MME. LAGER : Et bien, j'aimerais avoir l'honneur d'éduquer un garçon qui sait que les mots ne sont jamais seulement des mots, qui voudra impressionner par son mérite réel et pas avec de la violence, qui ne tombe pas sous le charme de filles stupides et superficielles, et qui sait que pigeon ne s'écrit pas avec un J.
M. MARU : Et bien, au moins, tu as cet honneur avec Boris. S'il est un jour capable de s'adresser à une fille autrement qu'en lui disant qu'elle est stupide et superficielle.
MME. LAGER : Je voudrais avoir l'honneur d'éduquer deux garçons dont je puisse être fière. Et je ne dis pas que je ne suis pas fière d'Antonin. Je le suis ; la plupart du temps. Mais ces derniers mois, je m'inquiète un peu. Tu sais qu'il collectionne les chewing-gums usagés ?
M. MARU : Non, je ne le savais pas. Toi aussi tu fouilles dans les affaires de tes enfants ? Je ne cautionne vraiment pas ce genre de comportement.

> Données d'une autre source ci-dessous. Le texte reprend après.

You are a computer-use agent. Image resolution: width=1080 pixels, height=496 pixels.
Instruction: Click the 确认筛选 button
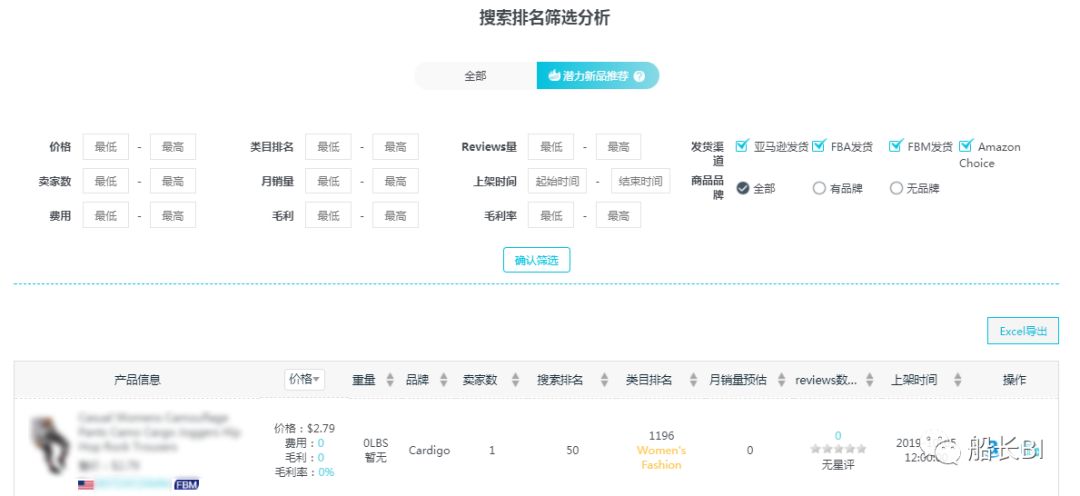click(536, 261)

MME. LAGER : Mais arrête un peu ! Tu sais très bien que je respecte l'intimité de nos fils. C'est Boris qui me l'a dit.
M. MARU : Premièrement, je suppose que tu n'as pas encore parlé à Antonin de cette histoire de chewing-gums. Mais si tu le faisais, tu découvrirais probablement qu'il a une bonne raison de les collectionner.
MME. LAGER : Tu sais quelque chose ?
M. MARU : Je sais que quand quelqu'un commence une phrase par "premièrement", généralement il y a un "deuxièmement" qui va suivre si on ne lui coupe pas la parole.
MME. LAGER : Je suis sûre que ton "deuxièmement" n'a rien à voir avec ton "premièrement", et que je n'aurai jamais la réponse à ma question.
M. MARU : C'est vrai. Deuxièmement, je pense que ce rendez-vous avec la maîtresse de Boris est une excellente idée. D'une, parce qu'il te rapporte les secrets de son frère. De deux, parce qu'il traite les filles de stupides et superficielles.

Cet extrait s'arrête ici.